Die meisten Klagen, die ich über Eltern hörte, bezogen sich auf unbegreifliches Verhalten, verbohrte Sichtweisen, auf ein extremes Sicherheitsbedürfnis und ein gänzliches Desinteresse an irgendeinem neuen Thema. In dieser Weise äußerte sich eine Werbefachfrau, die ich aus der Nachbarschaft kannte. Sie stand noch unter dem Eindruck eines spannungsreichen Besuchs bei ihren Eltern.

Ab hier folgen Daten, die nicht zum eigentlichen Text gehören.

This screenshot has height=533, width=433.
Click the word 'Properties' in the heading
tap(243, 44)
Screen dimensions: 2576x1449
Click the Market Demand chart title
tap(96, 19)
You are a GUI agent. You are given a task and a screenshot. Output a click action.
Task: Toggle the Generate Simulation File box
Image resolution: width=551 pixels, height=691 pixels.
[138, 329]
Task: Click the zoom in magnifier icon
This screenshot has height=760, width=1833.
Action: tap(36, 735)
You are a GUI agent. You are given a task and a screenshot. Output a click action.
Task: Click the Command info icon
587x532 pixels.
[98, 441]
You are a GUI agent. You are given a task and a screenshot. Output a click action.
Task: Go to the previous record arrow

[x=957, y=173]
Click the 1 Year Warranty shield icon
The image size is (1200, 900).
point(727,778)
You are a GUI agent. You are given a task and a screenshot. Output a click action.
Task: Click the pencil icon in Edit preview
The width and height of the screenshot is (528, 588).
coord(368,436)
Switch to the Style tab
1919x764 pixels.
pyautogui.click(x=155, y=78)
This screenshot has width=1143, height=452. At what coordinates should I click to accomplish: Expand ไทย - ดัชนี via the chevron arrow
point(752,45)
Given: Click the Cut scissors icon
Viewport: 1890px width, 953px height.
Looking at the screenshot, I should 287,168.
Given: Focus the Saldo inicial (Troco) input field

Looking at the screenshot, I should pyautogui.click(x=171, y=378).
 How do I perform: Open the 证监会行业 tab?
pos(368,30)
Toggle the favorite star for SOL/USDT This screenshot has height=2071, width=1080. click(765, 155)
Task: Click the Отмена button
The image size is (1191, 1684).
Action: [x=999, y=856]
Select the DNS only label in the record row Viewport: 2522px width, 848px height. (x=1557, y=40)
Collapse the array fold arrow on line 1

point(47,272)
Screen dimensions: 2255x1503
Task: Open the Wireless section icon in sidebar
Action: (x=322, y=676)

Einzelheiten teilte sie mir nicht mit. Stattdessen fing sie an, deren Wohnzimmer zu beschreiben: Holzmöbel in der Optik »deutsche Eiche«, eine barocke Polstergarnitur, geraffte Stores, an der Wand eine Zigeunerin sowie ein Puzzle aus 4000 Teilen und auf dem Tisch ein Weinflaschenständer mit eisernem Blattwerk. »Keine Vase gefällt mir, kein Bild, kein Kissen«, sagte die Tochter, und es klang wie eine Beschwerde. »Nichts von der Einrichtung würde ich haben wollen. Kein einziges Buch würde mich interessieren, mal abgesehen vom ADAC Auto-Atlas.« Als ich fragte, ob es denn in ihrer eigenen Wohnung etwas gäbe, das ihren Eltern gefiele, stutzte sie und dachte nach. Dann schüttelte sie den Kopf. »Nichts. Nicht einmal meine teure Espressomaschine.«

Einige Tage später rief mich die Werbefachfrau an und teilte mir mit, sie habe mit zwei gleichaltrigen Kolleginnen darüber gesprochen. Die hätten nur gelacht über den »clash of culture«. Obwohl man sich in völlig unterschiedlichen Welten aufhielt, war in ihren Familien das Verhältnis zwischen den Generationen entspannt. Dass Mutter und Vater sich mit den Grundgedanken der Werbung vertraut machten, wurde nicht erwartet. Geredet wurde über Enkelkinder, Verwandtschaft, Reisen und Kochrezepte, das ergab Gesprächsstoff genug. Beide Kolleginnen hatten auf die Frage »Was würdet ihr aus dem Wohnzimmer eurer Eltern gern mitnehmen?« spontan geantwortet: »Die Fotoalben von früher.« Meine Nachbarin erzählte mir, wie sehr sie das überrascht habe, denn ihre Eltern besäßen kaum Bilder aus ihrer Kindheit.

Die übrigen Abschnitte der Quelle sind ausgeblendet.